**Task:**
Reproduce word for word the part of the Mercury orbit lab page from "Celestial latitude and longitude" up to and including "along the Ecliptic.".

**Text shown:**
** start **

Astronomy 1L (Lab Class) Information
Mercury Orbit Project: Part 2a Link for sharing this page on Facebook
Measuring Mercury's Position Relative to the Sun
Introduction
      The "sky map" that you have plotted shows the motion of the Sun and Mercury in right ascension and declination. This shows their motion relative to the background of the stars, which are fixed in position. To see their relative positions, it is easier to use a different set of coordinates, celestial latitude and celestial longitude.
      Celestial latitude and longitude are measured in a way similar to latitude and longitude on the Earth, using the Ecliptic in place of the Equator. We can draw circles parallel to the Ecliptic, which are called parallels of celestial latitude, and perpendicular to the Ecliptic (through the North and South Ecliptic Poles), which are called meridians of celestial longitude. The celestial latitude of an object is the distance between it and the Ecliptic, measured along the meridian of celestial longitude that goes through the object. The celestial longitude is the distance between the Vernal Equinox and the meridian of longitude through the object (always) measured eastwards along the Ecliptic.
      The latitude of the Sun is always zero, since we use its motion to define the Ecliptic. Its longitude is zero on the first day of spring, and increases by 360 degrees in one year, or about 1 degree per day. The table of Solar Celestial Longitudes which you have gives the longitudes of the Sun every 4 days; you can see that the difference between the numbers is always around 4 degrees, corresponding to the average motion of 1 degree/day, multiplied by the 4 day interval.
      The latitude and longitude of Mercury are continually changing. A glance at the graph from part 1 shows that Mercury's path crosses the Sun's path in a number of places, so that it is sometimes north of the Sun, and sometimes South; this means that its latitude must be continually changing. Your sky map also shows that Mercury is normally moving eastwards along the Ecliptic, but that it occasionally turns back to the west, in some sort of looping or arcing motion. We call the normal eastward motion DIRECT motion, and the (occasional) westwards motion RETROGRADE motion, so these loops and "esses" are called retrograde loops or esses.

Measuring the Sky Map
      To measure the latitudes and longitudes of Mercury, cut a corner about 1.5 to 2 inches square from a stiff piece of paper (such as an index card), and mark the edges in degrees by lining it up with the 10-square to the inch graph paper you used for your Mercury graph. (You could also just cut out a squared-off piece of the graph paper, but aside from the difficulty of cutting it exactly midway on one of the accented lines, the graph paper is relatively thin and tends to curl, particularly after having been handled a while, making measurements more difficult. A stiffer piece of paper tends to lie flatter, making it easier to work with.) Counting the corner as 0 degrees, mark whole degrees in both directions from the corner, so you can measure along either edge of the paper. Be sure to use the same scale as on the original graph, 5 degrees per inch, with each tenth-inch square being 1/2 degree, and mark 5 degrees in each direction from the corner (you can mark it further than 5 degrees if you want, but you'll never need to measure even that far).

** end **

**Collected material:**
** start **

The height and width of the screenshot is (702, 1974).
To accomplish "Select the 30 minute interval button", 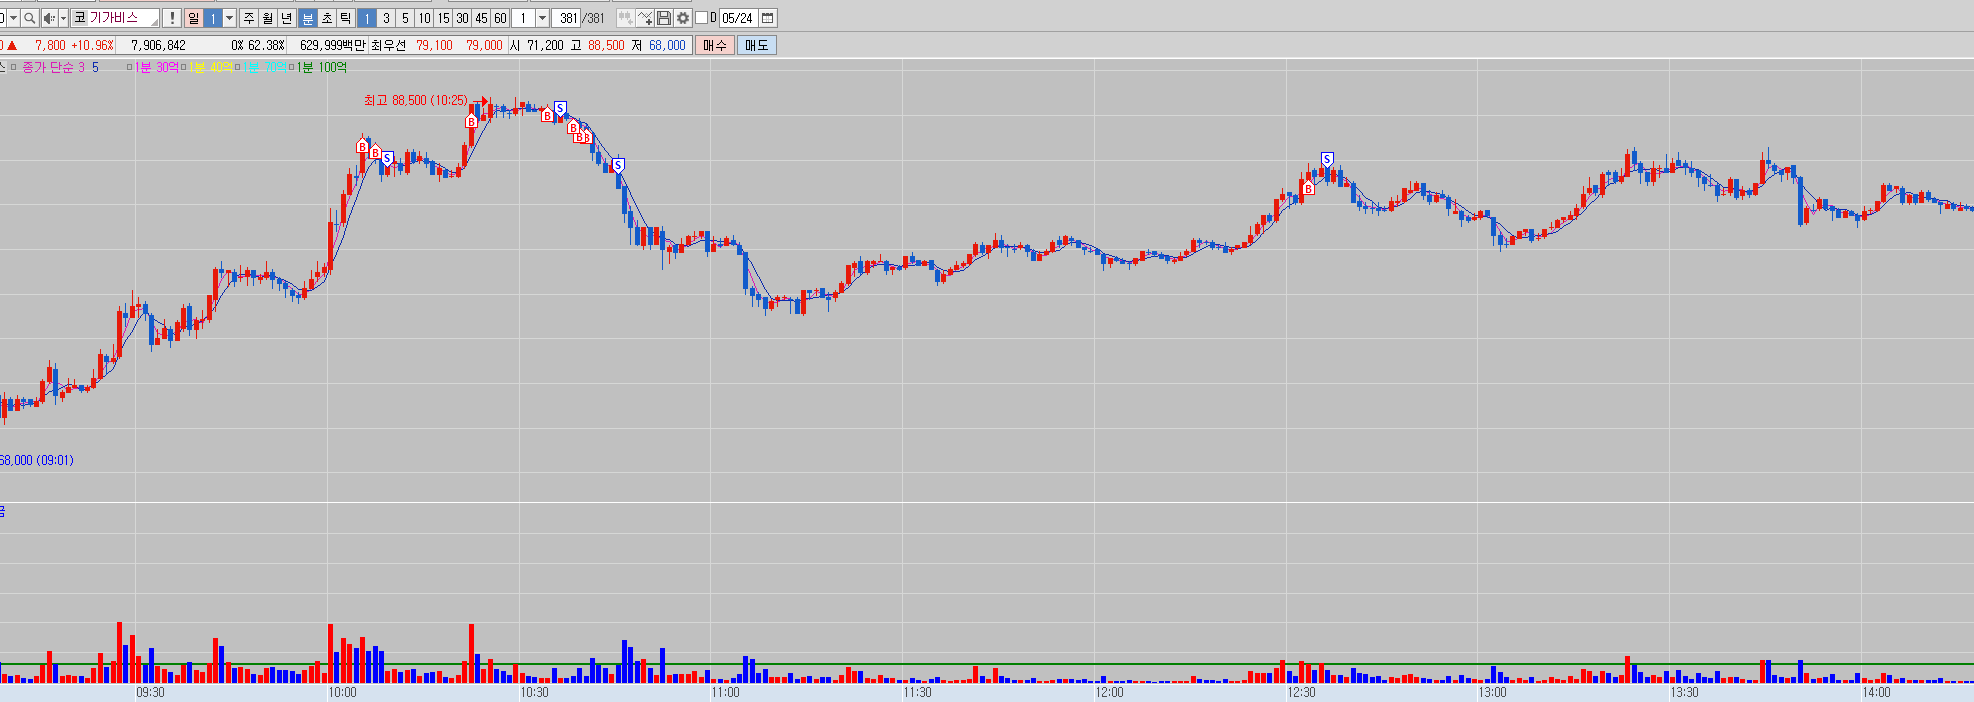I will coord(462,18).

** end **

**Worked answer:**
Celestial latitude and longitude are measured in a way similar to latitude and longitude on the Earth, using the Ecliptic in place of the Equator. We can draw circles parallel to the Ecliptic, which are called parallels of celestial latitude, and perpendicular to the Ecliptic (through the North and South Ecliptic Poles), which are called meridians of celestial longitude. The celestial latitude of an object is the distance between it and the Ecliptic, measured along the meridian of celestial longitude that goes through the object. The celestial longitude is the distance between the Vernal Equinox and the meridian of longitude through the object (always) measured eastwards along the Ecliptic.